MidPoint is a software system used by the University to connect systems that hold digital records like ConnectCarolina and the University Directory. MidPoint connects each record system and uses triggers to remind the systems to update user information and access.

Provisioning is the industry term for providing new users access to things they need, and deprovisioning is removing access when they depart.

Operationalizing these processes by provisioning and deprovisioning with midPoint will save the University time and resources, and automate previously manual processes.

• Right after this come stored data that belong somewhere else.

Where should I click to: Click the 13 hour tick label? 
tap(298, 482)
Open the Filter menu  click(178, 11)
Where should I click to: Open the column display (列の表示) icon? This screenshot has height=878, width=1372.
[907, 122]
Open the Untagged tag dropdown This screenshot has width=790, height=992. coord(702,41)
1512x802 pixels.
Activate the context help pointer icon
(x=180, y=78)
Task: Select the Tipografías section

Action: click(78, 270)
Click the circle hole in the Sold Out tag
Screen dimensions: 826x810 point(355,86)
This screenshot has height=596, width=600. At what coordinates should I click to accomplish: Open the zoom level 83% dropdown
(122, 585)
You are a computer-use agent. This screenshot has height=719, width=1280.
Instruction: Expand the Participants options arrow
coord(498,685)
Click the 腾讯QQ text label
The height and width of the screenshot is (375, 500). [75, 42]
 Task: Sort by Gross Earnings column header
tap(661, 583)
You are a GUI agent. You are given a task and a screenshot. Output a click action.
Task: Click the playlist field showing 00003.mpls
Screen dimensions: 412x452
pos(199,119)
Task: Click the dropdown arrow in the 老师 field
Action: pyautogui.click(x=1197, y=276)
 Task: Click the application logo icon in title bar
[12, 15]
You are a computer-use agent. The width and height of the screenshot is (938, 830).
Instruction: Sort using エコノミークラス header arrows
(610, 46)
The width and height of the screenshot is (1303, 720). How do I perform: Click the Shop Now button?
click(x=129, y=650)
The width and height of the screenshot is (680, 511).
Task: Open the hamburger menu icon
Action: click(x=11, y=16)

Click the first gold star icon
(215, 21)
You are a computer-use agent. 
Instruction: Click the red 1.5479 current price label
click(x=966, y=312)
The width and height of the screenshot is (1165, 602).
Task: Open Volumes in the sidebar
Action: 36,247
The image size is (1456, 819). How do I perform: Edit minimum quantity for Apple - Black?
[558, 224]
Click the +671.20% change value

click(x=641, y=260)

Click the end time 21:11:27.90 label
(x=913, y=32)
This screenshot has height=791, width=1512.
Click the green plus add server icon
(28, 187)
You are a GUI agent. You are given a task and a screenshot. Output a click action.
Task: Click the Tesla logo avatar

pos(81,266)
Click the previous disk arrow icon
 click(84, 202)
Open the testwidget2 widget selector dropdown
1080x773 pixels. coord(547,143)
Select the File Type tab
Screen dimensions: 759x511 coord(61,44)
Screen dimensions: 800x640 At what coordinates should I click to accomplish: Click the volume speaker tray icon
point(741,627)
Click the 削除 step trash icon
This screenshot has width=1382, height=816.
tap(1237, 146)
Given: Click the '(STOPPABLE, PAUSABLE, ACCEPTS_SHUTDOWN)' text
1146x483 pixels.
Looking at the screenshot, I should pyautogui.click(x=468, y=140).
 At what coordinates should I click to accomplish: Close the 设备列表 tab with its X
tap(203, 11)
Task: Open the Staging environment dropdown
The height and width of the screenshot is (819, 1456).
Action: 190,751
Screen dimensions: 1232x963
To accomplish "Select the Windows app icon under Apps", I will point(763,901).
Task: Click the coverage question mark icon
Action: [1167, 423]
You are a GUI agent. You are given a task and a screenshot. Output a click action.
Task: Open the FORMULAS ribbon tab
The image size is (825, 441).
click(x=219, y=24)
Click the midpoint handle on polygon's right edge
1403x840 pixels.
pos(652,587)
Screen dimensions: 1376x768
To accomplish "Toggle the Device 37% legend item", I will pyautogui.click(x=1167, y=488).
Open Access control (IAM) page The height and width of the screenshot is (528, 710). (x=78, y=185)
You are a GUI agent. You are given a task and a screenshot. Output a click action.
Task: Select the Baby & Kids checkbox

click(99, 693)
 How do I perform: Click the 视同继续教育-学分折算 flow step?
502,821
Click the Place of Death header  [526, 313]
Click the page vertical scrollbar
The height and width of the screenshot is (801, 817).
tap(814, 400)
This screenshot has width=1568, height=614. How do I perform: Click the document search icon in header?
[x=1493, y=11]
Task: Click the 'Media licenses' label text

“This has been an extremely manual process up to this point. We had to keep a list of what users should have access to, it could be up to 40 different systems for a single individual,” said IT Manager of Identity Management Celeste Copeland. “Eventually, we want all of these systems to be automated.”

Celeste Copeland Headshot
Celeste Copeland

Increasing automation is a key component of the University’s Carolina Next strategic plan to optimize operations.

OneDrive project

In mid-November, the IdM team will use midPoint to roll out its OneDrive deprovisioning project.

The midPoint software will detect when a staff or faculty member has left or changed positions. Then, the system will send an email to that individual’s supervisor notifying them of the change and asking if there is any information on OneDrive they would like to save before the deletion of the account.

Before OneDrive was automated in midPoint, different University employees had to make all of the system updates and reach out to supervisors manually.

This project will make the OneDrive system more secure by quickly removing access from users when needed.

Onyen project

Until now, the IdM team has used a script within a database to group people based on their Onyen expiry dates. This process has been challenging for the IdM group because of the need to postpone an increased number of Onyen expiration dates for students taking gap years this academic year due to COVID-19.

Now, the Onyen deprovisioning with midPoint and use of Grouper groups will make it easier to identify which students’ Onyens need to be expired.

Grouper is a utility that enables users to create individual groups through its user interface and either put people in place manually or add them dynamically based on access protocol.

“This should be much easier because now we’ll be able to group students based on each population and just change the rules for that group instead of for the whole script,” Copeland said.

Application Registry project

Unlike how the Onyen and OneDrive projects are upgrades to existing software systems, the Application Registry update is a new system suggested by the Information Security Office.

With this project, the IdM group will introduce a new way of keeping track of service accounts associated with campus groups. It will keep track of when these accounts need to reset passwords, who is the contact person for the account and what kind of access they have.

“This information is all non-centralized right now and this will centralize the ability to administer all of these accounts,” Copeland said.